- Given records:
== == ==

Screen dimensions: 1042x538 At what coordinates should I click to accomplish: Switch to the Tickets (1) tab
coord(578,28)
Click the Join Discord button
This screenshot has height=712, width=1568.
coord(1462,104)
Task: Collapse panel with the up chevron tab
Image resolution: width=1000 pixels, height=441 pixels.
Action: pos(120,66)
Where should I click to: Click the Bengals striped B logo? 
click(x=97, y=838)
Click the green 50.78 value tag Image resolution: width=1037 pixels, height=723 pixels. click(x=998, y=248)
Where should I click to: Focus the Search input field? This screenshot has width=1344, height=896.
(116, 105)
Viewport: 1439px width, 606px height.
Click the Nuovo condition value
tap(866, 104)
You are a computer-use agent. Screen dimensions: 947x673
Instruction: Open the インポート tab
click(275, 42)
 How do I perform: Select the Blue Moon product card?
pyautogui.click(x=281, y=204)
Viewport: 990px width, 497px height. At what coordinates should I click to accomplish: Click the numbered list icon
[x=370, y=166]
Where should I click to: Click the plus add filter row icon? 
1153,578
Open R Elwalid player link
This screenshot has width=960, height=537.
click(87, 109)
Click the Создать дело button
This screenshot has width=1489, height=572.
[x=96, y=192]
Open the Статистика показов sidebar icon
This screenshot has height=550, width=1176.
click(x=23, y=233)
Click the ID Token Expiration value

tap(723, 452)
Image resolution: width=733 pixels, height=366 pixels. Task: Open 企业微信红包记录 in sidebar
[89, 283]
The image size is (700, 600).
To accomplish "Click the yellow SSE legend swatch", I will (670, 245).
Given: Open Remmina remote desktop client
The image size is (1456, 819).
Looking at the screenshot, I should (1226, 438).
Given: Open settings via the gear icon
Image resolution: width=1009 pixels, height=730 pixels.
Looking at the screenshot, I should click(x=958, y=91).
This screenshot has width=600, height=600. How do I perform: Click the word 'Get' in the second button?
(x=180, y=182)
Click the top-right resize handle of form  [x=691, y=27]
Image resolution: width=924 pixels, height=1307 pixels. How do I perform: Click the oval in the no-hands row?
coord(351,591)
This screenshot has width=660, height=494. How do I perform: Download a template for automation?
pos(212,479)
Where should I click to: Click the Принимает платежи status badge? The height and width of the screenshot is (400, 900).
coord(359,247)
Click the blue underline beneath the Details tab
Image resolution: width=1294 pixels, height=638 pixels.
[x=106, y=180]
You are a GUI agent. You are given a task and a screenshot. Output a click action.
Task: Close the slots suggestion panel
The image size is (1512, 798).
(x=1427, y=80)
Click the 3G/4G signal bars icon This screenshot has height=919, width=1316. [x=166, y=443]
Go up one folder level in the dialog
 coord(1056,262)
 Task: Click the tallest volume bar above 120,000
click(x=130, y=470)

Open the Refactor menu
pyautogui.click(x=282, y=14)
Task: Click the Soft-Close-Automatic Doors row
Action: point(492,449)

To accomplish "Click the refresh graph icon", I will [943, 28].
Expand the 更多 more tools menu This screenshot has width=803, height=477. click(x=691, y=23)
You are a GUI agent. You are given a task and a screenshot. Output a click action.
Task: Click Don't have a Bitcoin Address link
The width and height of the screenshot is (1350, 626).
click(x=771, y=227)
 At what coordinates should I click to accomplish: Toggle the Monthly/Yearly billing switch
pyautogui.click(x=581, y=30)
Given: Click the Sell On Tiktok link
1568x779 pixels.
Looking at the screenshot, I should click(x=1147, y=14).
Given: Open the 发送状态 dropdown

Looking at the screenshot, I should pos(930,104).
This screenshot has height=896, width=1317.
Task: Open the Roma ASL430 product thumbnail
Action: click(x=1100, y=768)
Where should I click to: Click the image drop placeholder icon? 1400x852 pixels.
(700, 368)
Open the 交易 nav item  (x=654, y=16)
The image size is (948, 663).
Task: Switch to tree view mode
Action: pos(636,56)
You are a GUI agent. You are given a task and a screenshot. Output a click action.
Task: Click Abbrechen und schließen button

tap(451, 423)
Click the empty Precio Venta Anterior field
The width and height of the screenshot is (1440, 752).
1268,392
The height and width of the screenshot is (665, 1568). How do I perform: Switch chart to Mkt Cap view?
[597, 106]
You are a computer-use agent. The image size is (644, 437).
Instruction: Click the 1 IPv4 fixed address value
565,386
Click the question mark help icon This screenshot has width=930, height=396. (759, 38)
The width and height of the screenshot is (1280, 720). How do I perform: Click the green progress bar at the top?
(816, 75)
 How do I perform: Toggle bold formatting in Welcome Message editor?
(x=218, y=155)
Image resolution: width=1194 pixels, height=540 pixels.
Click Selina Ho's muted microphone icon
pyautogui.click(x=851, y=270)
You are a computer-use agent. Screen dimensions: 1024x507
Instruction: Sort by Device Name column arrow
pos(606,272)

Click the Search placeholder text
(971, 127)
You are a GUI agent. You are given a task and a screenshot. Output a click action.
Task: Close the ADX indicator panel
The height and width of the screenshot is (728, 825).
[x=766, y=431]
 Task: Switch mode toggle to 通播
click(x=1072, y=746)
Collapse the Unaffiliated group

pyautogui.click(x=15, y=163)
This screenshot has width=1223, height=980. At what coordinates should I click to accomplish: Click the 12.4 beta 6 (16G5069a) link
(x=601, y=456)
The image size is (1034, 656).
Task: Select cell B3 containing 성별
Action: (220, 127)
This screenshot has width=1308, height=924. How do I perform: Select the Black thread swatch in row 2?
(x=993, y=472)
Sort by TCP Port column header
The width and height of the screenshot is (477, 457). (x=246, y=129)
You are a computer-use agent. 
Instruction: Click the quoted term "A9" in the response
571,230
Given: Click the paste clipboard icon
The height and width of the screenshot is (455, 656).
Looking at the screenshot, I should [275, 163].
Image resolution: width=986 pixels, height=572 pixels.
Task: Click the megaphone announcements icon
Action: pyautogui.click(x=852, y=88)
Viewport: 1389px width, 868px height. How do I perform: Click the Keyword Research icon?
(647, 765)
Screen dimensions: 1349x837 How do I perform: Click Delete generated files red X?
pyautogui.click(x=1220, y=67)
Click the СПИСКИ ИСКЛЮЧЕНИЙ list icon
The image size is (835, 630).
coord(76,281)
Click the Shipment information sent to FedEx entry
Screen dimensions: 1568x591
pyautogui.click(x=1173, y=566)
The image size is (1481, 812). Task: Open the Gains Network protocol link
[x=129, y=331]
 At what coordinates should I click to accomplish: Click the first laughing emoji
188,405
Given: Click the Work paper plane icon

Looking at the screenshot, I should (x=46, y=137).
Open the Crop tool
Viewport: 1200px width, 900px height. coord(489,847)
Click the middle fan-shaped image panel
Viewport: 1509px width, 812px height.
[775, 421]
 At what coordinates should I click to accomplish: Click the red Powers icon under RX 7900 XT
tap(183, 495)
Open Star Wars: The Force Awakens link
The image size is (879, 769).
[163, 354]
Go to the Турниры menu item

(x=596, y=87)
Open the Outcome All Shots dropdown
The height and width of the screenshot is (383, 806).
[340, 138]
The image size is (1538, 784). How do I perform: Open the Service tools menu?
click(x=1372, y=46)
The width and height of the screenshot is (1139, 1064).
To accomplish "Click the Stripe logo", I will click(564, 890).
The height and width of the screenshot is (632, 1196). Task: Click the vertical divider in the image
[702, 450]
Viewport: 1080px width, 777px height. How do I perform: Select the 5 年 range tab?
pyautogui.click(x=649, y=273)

== == ==

- Prompt: The result should be every line that contains "computer", copied from the entries.

- Response to the exercise:
You are a computer-use agent. Screen dimensions: 947x673
You are a computer-use agent. The image size is (644, 437).
You are a computer-use agent. Screen dimensions: 1024x507
You are a computer-use agent. 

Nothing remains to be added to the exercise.